I can't speak on behalf of anyone else’s lineage, but I can speak for mine. In fact, I've been asked to by the Old 'Uns themselves. I've planted the bodies of my mum and dad in the foothills of Mam Tor, and watered them with my blood, and my tears and prayers. Their bodies, like generations of ancestors, going right back to those who worshipped the old Goddess Bride and lived and loved in round houses on Mam Tor's summit, are now entangled across time. I have entered the witch cave of the mountain, and been summoned into their world, a curving, time spiral of memory.

For one reason or another, the Ancestors are on the move again - especially the mothers who made us - come to shake us up a bit.

They've asked me to send you an invite, to come and join them for a bite to eat, to swap stories and share news. We've all had a long journey, right? This is a moment to take refuge, like the weary pilgrims of old who stopped for a rest and a pint of ale and a pie. If your blood roots are in England or the Celtic faery lines, then welcome home.
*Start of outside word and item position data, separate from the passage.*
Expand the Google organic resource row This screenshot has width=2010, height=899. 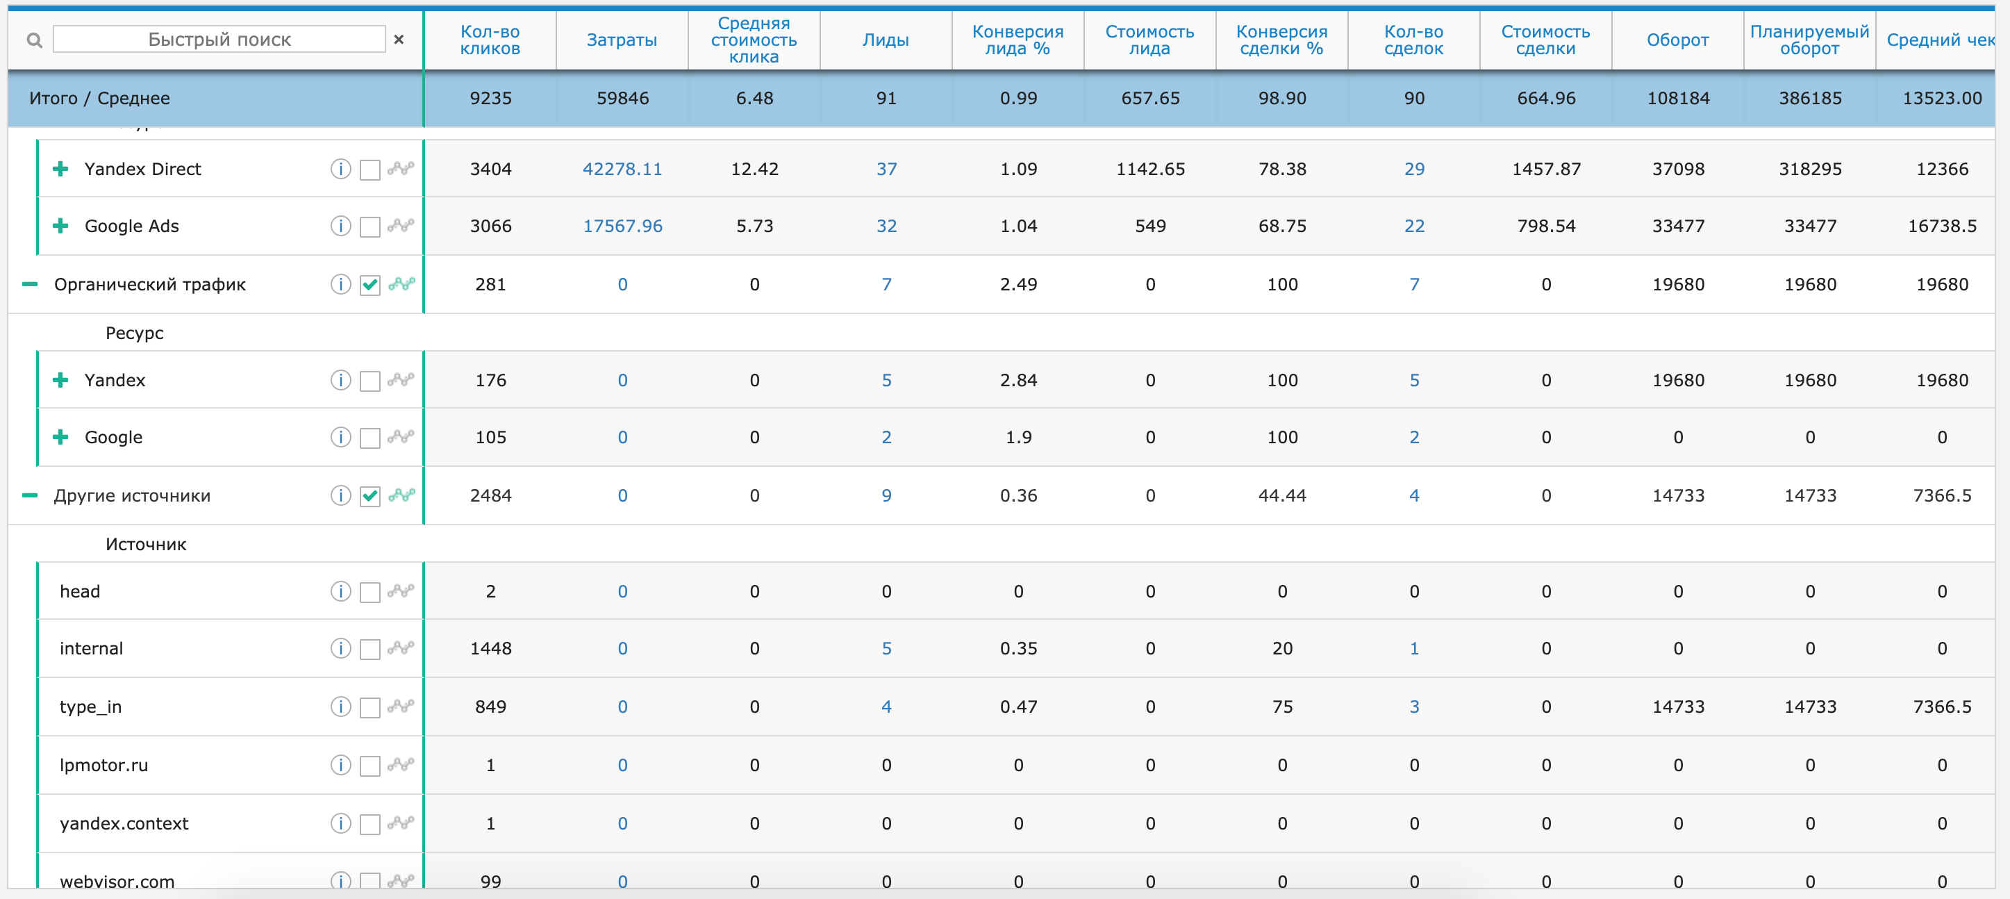pos(60,437)
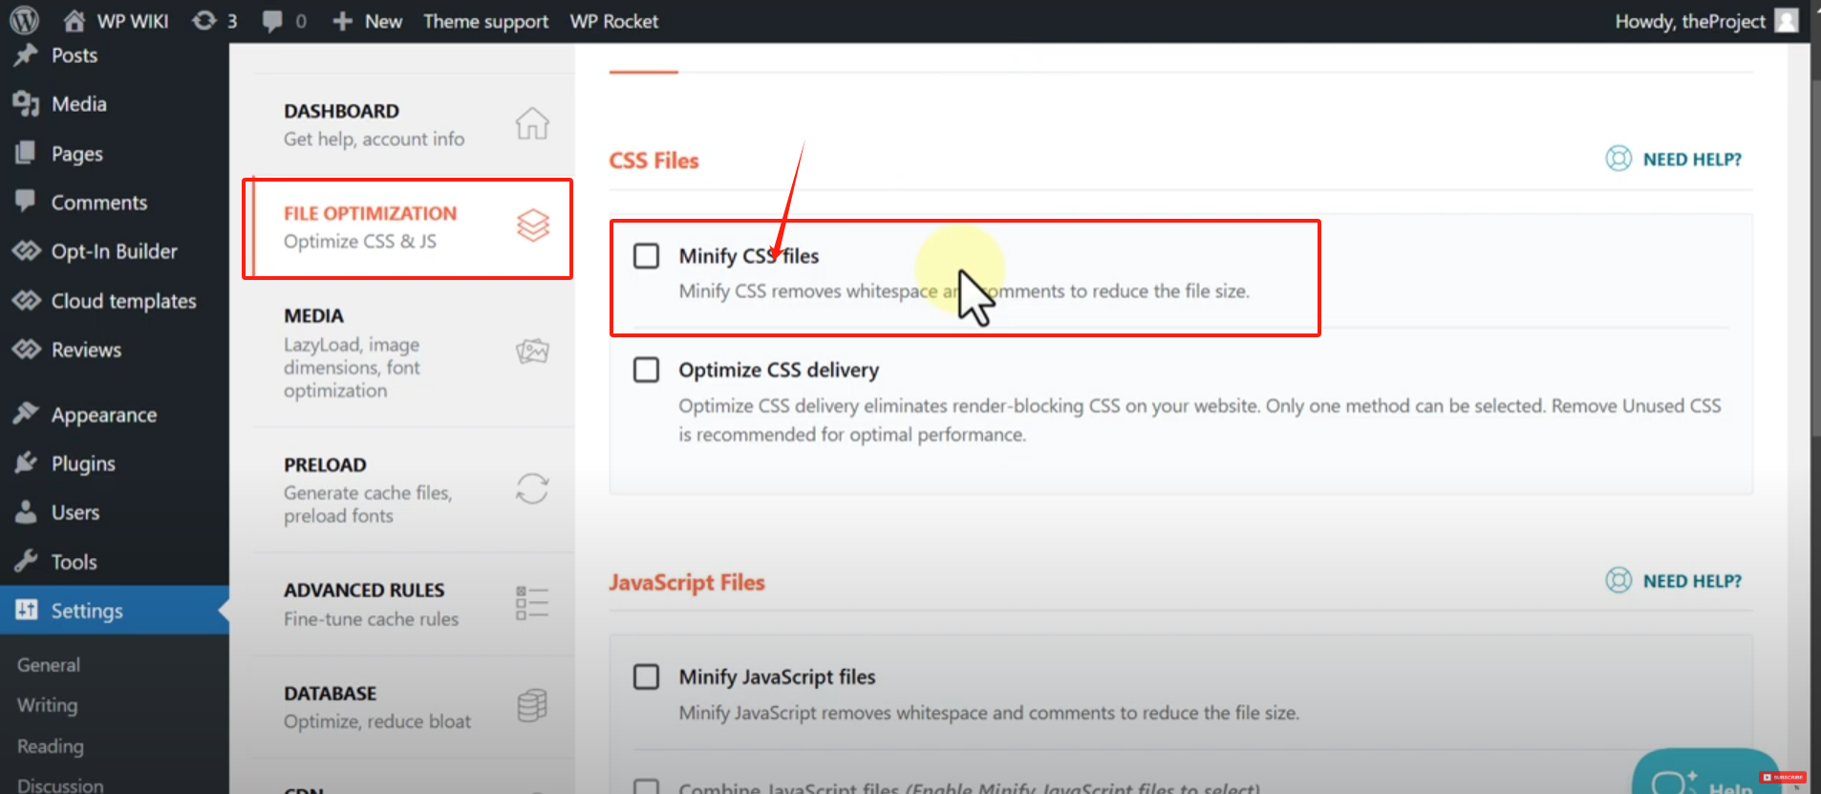This screenshot has width=1821, height=794.
Task: Click the Database stack icon
Action: pyautogui.click(x=532, y=706)
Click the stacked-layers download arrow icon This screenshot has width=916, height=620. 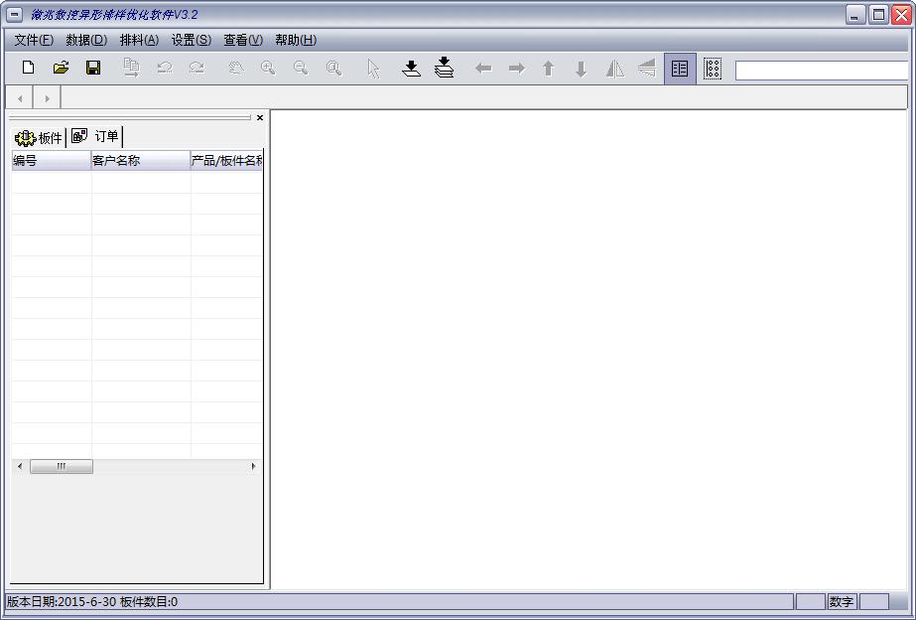click(x=445, y=69)
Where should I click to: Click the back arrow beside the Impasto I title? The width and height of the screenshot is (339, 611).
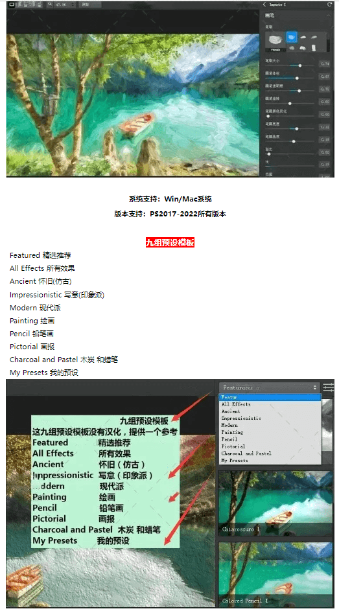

If you're from other lands, there's a place at the table for you too, for a slice of cake and a cup of tea. In fact, the aunties of the land can probably send a postcard home for you and collect the village news from your ancestors.

You see, the world is connected by a vast network of clucking aunties and grandmothers, whose roots go all the way down to the center of the earth, where Her heartbeat connects us all, and weaves us together.